Few places in my yard give me more exciting movements per square foot of space than my cold frame. It is just a short distance from the house, near the kitchen, so I have to pass it every time I go to the barn to do chores.
This is fortunate, for a cold frame needs constant attention—raising sashes for ventilation when the sun gets too warm, frequent watering of flats in hot weather, and shading cuttings before they have struck root.

My cold frame was made several years ago when I had my first gardening fever. It has four sashes of the regulation size, 3′ by 6′ feet.
At the time of its construction, this was a relatively small area to grow everything I wanted. But, like other cold-frame gardeners, I soon learned what an immense—almost appalling—number of plants can be increased in such a space.
The sashes are perfect—heavy, weather-resistant wood with solid and overlapping panes of glass supported by metal rods. The frame, however, it is relatively poor, made from ordinary lumber, that bursts at the seams after four or five years of use.
In The Flat’s Shallow Soil
At first, all of the space in the cold frame was given over to flats, but after a time, I found that a good many things couldn’t be handled to advantage in the shallow soil of a flat.
Now the frame has been evenly divided, with the east half devoted to flats and the west half filled with about 8” inches of soil; it is easy to give each plant in this section the particular kind of soil it wants by adding a little sand, or wood’s earth, or peat. It can also be used to hold over large plants during the winter months.
In the flats, I grow many of the things for the vegetable garden and most of the general run of garden flowers.
Although I have almost unlimited resources in the way of soil on my farm—clean, sharp sand, sandy loam, clay, peat moss, acid, and neutral wood soil, and barnyard manure in all stages of decomposition, I still have not found an entirely satisfactory combination to use in the flats.
I want something that stays spongy so it will hold water. Instead, I get something that quickly dries into a light fluff or becomes as hard as a brick.
The trouble may be that any soil in a flat dries quickly in the summertime, and perhaps I have not watered the plants often enough.
In any case, this part of the frame furnishes an abundance of plants to be transplanted each spring into the vegetable and flower gardens.
Assortment Of Plants In Summer And Winter
In summer and winter, there is always an assortment of plants in the west half of the frame—the part filled with black soil.
Three years ago, the seed of various cotoneasters was planted here. It grew well, and when the plants were large enough, they were transplanted right back into the same part of the frame and grown on for another year before being set out in permanent locations in the yard. That worked very well.
The plants made much faster growth this way than if they had been grown in the vegetable garden, as the glass sashes added more than a month to the season of change.
At about the same time, I dug up some small, sulky bushes of the beautyberry (Callicarpa Americana), which had been growing very slowly in the yard, and, each year, were struck down by frost just as they had started to mature their berries.

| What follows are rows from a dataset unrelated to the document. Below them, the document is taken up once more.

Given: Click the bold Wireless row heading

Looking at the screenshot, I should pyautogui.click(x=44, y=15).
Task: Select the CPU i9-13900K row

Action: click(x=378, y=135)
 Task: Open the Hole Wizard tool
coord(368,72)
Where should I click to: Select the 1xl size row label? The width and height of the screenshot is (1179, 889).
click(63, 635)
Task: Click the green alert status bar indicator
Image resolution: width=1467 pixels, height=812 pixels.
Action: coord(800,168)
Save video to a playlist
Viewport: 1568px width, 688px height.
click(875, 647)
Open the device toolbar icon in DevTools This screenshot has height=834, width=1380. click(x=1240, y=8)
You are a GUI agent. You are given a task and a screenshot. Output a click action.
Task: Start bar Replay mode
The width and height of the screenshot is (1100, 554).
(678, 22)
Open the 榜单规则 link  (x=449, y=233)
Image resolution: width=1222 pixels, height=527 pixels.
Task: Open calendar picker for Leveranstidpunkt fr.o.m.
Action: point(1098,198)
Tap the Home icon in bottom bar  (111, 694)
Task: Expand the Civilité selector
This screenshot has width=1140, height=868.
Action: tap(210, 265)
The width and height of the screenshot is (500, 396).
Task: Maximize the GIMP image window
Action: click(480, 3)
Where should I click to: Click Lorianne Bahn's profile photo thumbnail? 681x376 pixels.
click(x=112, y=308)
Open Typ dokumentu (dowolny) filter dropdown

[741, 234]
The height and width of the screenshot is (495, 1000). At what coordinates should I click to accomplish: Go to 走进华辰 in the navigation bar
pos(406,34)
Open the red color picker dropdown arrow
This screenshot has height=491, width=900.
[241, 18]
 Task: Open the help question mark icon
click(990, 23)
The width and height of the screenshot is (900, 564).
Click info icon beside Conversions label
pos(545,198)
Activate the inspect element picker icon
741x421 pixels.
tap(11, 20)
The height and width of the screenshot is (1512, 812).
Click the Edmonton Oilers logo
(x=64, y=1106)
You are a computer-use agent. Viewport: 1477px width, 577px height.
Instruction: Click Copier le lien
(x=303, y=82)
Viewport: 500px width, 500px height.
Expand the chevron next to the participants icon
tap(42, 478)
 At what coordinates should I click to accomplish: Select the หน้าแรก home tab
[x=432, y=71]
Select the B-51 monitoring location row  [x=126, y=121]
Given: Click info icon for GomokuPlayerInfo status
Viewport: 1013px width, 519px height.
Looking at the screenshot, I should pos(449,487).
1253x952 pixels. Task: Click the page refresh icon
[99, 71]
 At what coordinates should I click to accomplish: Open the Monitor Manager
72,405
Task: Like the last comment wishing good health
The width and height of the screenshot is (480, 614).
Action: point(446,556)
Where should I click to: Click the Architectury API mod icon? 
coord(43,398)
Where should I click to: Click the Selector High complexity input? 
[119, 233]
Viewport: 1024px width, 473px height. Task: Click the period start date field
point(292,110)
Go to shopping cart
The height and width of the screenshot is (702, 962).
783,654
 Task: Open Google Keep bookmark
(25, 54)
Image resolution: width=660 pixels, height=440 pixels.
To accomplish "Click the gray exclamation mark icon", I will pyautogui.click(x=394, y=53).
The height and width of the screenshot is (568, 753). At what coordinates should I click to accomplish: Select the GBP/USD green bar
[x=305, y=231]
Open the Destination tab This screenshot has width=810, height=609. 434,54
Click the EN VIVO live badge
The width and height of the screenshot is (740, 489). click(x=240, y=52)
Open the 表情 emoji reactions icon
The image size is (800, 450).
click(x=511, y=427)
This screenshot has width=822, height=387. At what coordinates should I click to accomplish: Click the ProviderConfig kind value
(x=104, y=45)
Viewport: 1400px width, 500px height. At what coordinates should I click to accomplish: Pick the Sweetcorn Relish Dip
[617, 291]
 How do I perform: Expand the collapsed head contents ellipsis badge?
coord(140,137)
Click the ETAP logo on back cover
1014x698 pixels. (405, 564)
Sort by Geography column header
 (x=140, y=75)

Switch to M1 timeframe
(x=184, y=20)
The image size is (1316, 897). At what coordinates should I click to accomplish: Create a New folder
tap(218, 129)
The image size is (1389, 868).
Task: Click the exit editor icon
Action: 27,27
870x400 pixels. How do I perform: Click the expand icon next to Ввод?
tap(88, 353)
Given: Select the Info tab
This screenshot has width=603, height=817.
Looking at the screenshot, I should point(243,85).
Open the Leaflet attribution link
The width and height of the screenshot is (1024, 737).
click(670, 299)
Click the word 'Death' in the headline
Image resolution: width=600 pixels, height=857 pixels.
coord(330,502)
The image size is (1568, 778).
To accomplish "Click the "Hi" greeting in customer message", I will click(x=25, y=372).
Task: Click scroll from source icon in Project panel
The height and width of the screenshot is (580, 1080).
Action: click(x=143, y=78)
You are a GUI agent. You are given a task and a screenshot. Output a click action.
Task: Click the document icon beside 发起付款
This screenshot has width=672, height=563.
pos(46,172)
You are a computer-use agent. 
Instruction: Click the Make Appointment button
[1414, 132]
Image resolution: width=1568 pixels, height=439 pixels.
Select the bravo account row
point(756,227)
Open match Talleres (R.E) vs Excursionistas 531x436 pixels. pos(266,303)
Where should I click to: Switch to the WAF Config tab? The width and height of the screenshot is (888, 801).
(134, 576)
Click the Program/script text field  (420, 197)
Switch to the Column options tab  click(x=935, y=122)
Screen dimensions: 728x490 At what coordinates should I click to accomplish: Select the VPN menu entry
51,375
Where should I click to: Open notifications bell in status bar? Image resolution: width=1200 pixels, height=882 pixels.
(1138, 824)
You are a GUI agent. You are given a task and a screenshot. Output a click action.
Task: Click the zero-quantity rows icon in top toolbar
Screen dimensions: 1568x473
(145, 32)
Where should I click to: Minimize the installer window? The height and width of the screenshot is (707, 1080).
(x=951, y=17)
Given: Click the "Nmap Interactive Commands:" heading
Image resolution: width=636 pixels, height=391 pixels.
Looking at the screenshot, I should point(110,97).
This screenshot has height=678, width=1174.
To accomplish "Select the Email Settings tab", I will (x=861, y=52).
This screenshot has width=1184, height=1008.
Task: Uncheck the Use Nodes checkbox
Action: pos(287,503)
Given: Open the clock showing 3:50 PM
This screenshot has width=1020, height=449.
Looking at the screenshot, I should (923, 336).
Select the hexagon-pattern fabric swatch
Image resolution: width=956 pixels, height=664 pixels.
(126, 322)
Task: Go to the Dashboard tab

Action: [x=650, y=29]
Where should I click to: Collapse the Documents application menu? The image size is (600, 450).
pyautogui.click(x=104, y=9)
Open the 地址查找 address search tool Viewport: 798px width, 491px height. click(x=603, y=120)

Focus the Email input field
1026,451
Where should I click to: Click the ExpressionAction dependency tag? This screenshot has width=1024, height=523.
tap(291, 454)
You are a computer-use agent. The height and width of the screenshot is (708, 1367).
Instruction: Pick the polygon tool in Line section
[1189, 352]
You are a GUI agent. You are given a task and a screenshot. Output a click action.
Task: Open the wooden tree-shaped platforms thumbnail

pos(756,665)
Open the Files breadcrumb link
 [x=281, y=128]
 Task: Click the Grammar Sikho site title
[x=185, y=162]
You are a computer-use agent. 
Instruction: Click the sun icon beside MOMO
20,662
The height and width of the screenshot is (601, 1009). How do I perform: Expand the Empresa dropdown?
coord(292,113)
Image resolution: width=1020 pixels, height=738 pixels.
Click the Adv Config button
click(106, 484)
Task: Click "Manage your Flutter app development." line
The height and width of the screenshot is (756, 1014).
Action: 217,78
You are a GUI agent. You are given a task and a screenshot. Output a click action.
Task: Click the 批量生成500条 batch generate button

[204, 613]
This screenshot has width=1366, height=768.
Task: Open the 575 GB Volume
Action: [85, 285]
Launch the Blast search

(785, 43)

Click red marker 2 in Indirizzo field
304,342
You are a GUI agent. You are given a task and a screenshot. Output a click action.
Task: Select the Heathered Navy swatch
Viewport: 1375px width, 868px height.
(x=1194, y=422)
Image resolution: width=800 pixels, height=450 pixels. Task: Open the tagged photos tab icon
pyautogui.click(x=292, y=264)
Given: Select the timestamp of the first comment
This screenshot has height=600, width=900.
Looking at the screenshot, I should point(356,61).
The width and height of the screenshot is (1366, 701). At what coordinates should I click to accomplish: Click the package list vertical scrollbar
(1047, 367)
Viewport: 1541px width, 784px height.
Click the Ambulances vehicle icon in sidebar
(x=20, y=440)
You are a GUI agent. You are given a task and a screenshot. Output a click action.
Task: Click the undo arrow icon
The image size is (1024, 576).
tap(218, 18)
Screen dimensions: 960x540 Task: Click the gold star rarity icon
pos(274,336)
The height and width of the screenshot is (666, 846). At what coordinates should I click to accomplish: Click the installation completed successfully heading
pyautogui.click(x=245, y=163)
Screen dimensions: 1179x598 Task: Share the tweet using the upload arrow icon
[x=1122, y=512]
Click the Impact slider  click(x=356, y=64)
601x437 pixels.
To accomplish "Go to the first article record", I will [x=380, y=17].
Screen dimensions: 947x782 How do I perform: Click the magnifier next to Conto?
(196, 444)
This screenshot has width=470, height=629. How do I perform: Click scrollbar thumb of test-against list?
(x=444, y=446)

Of course, these bushes had to be cut down severely to fit into the frame, but the following year, they bloomed and ripened their berries even on this stunted growth. This was merely an experiment, and it proved that our season was too short for this plant.
Next spring, the beautyberries will probably be dug up and thrown away. After all, a cold frame is no place for good-sized bushes.
A year or two ago last fall, I got a large packet of mixed lily seeds and planted it in a neat row in the frame.
There was no trouble with those who came up the following spring and were transplanted to other quarters. But lily seed does not sprout evenly.
Row Of Lilies Everywhere
When I put in some other plants where the row of lilies had been, the ungerminated seed was distributed throughout the frame, and now lilies are appearing everywhere.
Of all those I have tried, my favorite is the coral lily, which is also easiest to grow and comes most quickly into bloom.
A perennial that makes a mat of handsome, ferny foliage rises a stem with as many as a dozen large, rosy-purple flowers. To judge by the few times it is mentioned, the plant is not popular but desirable in foliage and bloom. In addition, it sets an abundance of seeds.
I planted some in the frame, where it grew readily. The plants take some time to get to blooming size, but the wait is worthwhile, for they are long-lived perennials.
Weeds In The Frame
Two weeds, on which I constantly wage war, get into my frame yearly. One is the so-called garden huckleberry.
Nightshade and the other is the wild blackberry. Both were brought into the frame with soil, the former from the garden, the latter with wood soil.
Growing Rare Gentians And Primulas
There was a time when I fell into the delusion that I could grow some of the rarer gentians and primulas from seed. So I went to great pains to make the right soil mixture, even baking it in an oven to sterilize it.
The seed was planted in pans, and I watched eagerly for the first sign of green. It appeared, and I gave those seedlings better care than one had ever given any before. They waxed husky and flourished.
But then, the true leaves began to appear. And there was something disturbingly familiar about them that did not suggest rare gentians and primulas.
Sure enough, they were wild blackberries. I may not be able to grow primulas and gentians, but I am a world-heater in raising will blackberries!